Learning objectives
The course objectives are to learn about:
1) Basics of morphological and lattice crystallography
2) the physical properties of minerals useful to their identification
3) systematics of the most common minerals in the rocks and in the environment
Course unit content
The mineralogy studies minerals that are the building bricks of rocks. The mineralogy is preliminary to courses on Nature and Environment because of the multiple interactions between minerals and man. The aim of the course is to provide the basics on the chemical and physical properties of minerals and the interaction between minerals and the environment.
Full programme
Program
Definition of mineral. Minerals in the environment, resources, and environmental risks.
Part 1. The minerals: what they are made of
Mineralogical crystallography: patterns bi-and tri-dimensional. Transaltional symmetry and crystalline systems. Morphological crystallography.
Steno and Hauy laws. Miller indices.
Indexing of faces and edges. Elements of morphological symmetry
of crystals. The 32 point groups. The
stereographic projection: projection and recognition of the symmetry elements and determination of the point symmetry in crystals.
Part 2. Chemical and Physical Properties: a path to identification.
Scalar and vectorial properties and relations with the symmetry of the mineral: thermal expansion, compressibility, speed of light in mineral, hardness and magnetization. X-ray diffraction and mineral identification.
Chemical properties: the main elements of the Earth's crust. Ionic radius and coordination polyhedra. The tetrahedron SiO4. Pauling's rules. Types and examples of polymorphism in minerals.
Isomorphism. Phase diagrams of mineralogical interest, for one, two three components.

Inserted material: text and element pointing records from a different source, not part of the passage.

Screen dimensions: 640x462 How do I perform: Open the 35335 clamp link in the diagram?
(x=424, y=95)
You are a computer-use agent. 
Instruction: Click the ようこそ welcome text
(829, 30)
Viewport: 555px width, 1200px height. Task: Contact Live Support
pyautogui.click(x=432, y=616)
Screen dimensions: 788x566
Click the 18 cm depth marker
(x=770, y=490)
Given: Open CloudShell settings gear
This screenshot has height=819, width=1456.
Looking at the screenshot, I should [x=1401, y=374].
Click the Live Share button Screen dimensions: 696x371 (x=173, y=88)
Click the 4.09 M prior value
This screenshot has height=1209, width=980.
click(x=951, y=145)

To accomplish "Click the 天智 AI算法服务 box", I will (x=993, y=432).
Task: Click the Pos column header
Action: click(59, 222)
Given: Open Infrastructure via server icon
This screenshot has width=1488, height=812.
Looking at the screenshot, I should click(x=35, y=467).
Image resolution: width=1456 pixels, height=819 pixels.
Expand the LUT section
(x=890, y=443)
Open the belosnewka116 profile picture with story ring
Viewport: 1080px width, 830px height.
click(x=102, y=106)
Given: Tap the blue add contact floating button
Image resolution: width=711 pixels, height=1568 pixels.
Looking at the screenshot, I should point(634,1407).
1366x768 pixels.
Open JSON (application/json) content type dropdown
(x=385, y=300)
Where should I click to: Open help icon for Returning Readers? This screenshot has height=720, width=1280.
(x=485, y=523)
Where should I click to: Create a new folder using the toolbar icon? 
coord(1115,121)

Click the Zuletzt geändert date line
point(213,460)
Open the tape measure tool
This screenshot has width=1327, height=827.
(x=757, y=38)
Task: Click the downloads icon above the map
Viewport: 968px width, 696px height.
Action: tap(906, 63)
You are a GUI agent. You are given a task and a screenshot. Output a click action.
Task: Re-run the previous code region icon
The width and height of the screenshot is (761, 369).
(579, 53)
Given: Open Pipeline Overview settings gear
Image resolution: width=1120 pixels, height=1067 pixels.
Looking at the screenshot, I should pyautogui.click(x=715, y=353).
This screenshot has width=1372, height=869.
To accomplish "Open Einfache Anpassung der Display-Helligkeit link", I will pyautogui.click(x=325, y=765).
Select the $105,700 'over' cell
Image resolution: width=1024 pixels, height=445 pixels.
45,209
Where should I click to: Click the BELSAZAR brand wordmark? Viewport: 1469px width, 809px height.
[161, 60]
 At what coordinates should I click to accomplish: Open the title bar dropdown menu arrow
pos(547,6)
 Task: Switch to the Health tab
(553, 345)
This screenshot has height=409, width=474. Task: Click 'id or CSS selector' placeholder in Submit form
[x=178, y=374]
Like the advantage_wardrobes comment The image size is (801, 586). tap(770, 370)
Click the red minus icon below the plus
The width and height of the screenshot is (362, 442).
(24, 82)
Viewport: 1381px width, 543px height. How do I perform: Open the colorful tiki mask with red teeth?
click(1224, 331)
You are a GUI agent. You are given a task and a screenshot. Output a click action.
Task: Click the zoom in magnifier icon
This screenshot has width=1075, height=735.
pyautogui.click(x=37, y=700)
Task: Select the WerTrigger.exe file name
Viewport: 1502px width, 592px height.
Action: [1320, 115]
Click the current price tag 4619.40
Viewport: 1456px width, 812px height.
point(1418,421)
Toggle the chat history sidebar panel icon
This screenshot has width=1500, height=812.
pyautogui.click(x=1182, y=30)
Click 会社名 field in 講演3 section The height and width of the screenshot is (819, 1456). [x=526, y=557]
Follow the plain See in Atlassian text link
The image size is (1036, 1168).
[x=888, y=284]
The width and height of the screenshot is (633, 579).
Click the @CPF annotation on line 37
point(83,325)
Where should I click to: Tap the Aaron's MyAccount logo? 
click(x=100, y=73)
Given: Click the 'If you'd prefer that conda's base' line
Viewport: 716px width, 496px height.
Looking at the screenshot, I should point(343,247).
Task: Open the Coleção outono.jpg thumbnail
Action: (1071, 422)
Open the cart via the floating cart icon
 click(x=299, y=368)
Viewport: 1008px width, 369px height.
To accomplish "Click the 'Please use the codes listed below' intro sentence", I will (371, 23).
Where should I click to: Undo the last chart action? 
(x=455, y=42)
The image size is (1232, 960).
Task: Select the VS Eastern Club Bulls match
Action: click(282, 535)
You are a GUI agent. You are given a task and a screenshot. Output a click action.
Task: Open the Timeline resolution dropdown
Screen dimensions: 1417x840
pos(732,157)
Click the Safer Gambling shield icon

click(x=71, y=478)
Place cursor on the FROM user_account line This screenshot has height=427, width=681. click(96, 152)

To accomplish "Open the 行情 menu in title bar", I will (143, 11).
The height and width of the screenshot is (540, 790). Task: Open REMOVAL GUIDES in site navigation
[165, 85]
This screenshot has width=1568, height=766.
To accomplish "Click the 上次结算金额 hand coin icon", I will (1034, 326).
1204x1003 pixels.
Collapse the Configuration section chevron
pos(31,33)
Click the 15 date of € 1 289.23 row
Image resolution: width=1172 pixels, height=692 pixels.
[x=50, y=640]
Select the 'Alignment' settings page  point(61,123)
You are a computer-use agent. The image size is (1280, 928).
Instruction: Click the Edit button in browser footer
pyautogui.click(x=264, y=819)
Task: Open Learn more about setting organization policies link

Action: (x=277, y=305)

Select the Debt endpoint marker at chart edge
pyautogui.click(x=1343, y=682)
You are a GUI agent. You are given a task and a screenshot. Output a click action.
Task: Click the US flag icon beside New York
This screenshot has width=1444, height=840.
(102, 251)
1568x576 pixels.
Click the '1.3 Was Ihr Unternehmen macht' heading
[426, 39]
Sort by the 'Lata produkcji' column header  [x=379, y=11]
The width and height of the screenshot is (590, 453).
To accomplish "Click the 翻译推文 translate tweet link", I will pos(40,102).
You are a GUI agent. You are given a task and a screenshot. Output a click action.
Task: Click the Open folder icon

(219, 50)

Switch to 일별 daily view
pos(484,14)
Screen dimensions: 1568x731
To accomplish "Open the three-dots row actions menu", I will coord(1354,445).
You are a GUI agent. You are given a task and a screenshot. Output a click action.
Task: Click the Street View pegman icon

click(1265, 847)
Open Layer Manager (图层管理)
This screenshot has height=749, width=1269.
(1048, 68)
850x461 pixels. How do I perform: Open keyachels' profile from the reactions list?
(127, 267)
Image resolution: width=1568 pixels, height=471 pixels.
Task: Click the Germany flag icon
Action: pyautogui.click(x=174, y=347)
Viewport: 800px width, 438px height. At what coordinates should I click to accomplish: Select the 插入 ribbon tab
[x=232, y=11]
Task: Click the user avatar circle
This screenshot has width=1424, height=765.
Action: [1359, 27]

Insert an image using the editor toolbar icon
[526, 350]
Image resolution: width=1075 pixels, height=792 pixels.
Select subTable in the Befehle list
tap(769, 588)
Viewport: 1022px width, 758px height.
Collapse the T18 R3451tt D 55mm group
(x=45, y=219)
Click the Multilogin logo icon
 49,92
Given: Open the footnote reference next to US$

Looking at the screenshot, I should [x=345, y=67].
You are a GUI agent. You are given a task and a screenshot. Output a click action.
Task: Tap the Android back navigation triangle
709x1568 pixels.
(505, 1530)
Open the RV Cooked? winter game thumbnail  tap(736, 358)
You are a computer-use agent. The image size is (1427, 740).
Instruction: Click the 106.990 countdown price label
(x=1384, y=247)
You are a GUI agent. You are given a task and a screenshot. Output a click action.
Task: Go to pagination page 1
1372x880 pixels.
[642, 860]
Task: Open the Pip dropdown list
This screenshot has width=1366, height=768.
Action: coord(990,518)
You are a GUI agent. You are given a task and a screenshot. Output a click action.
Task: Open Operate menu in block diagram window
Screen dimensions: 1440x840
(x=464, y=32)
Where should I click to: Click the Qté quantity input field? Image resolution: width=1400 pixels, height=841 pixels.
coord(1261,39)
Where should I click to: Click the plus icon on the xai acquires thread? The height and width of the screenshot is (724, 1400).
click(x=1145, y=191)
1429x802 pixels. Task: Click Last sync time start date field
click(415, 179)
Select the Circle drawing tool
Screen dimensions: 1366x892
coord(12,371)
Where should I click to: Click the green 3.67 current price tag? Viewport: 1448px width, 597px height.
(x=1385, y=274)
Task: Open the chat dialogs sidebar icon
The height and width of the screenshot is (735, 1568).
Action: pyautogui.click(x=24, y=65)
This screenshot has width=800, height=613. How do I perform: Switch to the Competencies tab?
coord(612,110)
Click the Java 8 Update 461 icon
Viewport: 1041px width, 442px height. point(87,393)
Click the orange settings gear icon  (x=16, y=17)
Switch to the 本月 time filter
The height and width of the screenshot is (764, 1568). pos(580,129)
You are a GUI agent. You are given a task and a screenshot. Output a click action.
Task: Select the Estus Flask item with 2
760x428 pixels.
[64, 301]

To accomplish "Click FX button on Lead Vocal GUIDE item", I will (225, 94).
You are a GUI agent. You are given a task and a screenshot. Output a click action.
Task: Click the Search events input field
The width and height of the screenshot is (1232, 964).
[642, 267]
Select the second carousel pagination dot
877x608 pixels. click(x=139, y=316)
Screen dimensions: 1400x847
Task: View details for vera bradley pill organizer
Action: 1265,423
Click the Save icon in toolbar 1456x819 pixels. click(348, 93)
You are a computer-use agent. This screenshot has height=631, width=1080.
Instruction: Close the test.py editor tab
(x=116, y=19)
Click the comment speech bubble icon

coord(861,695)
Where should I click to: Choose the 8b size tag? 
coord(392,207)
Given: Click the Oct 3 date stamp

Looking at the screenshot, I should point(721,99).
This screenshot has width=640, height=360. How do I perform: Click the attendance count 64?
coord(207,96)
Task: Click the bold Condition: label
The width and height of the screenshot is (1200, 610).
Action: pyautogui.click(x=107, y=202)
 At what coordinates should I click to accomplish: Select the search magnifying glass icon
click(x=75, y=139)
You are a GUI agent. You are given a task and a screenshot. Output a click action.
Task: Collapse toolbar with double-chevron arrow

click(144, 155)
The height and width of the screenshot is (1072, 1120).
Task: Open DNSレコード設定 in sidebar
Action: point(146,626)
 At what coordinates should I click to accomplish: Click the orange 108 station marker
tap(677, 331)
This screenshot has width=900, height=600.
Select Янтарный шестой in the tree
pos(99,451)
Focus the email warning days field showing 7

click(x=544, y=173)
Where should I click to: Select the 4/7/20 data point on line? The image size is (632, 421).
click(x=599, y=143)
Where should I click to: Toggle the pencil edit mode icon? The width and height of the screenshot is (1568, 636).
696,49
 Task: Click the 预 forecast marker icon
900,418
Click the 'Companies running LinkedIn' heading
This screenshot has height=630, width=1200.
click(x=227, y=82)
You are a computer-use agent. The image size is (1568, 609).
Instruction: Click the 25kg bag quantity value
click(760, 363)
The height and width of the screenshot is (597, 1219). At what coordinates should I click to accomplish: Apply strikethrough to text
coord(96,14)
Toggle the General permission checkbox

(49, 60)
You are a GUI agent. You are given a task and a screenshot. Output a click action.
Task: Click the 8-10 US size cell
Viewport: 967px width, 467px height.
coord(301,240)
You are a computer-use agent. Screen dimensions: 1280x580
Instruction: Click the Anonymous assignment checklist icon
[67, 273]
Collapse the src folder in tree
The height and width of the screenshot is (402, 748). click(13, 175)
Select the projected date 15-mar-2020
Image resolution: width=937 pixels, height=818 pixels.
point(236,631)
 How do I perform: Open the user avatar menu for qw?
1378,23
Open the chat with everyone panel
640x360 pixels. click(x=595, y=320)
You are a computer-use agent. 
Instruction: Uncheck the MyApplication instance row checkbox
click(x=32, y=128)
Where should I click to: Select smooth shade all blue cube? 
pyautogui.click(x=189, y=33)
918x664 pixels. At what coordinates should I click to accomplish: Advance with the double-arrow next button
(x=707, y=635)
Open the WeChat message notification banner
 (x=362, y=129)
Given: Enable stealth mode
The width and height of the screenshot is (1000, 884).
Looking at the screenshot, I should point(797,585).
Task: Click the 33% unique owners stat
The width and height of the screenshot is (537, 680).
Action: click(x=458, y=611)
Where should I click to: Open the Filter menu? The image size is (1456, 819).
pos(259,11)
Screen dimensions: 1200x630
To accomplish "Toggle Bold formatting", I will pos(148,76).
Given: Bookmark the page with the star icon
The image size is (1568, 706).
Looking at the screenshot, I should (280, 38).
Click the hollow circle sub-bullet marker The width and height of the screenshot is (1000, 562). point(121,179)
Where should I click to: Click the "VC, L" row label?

Part 3. Minerals in nature and the environment
Systematic mineralogy: main structural features,
chemical and physical properties of the most common mineral groups. It will also be examined the distribution of minerals in the environment and the interaction with humans. Silica phases. Feldspars: chemistry and order-disorder transformations. Feldspathoids. Inosilicates: amphibole and pyroxene. Phyllosilicates: derivation of structural types, mica and clay minerals. Nesosilicate: olivine and garnet. Overview of epidotes, tourmaline, anhydrous silicates of Al, zircon.
Non silicates: the groups CO32-, SO42-, PO43-(carbonates, sulfates and phosphates) and main differences with the silicates. Oxides: compact cubic and hexagonal packings. Outline of sulphides and mantle minerals.
Bibliography
lesson notes; ppt slides shown during lectures are available in the elly repository for students.
Refence books
Klein Mineralogia, Zanichelli
Dyar et al Mineralogy and optical mineralogy, Mineralogical society of america
Philippot Earth meterials Cambridge university press
Wenk Mineralogy Cambridge university press
Assessment methods and criteria
Written test followed by oral exam.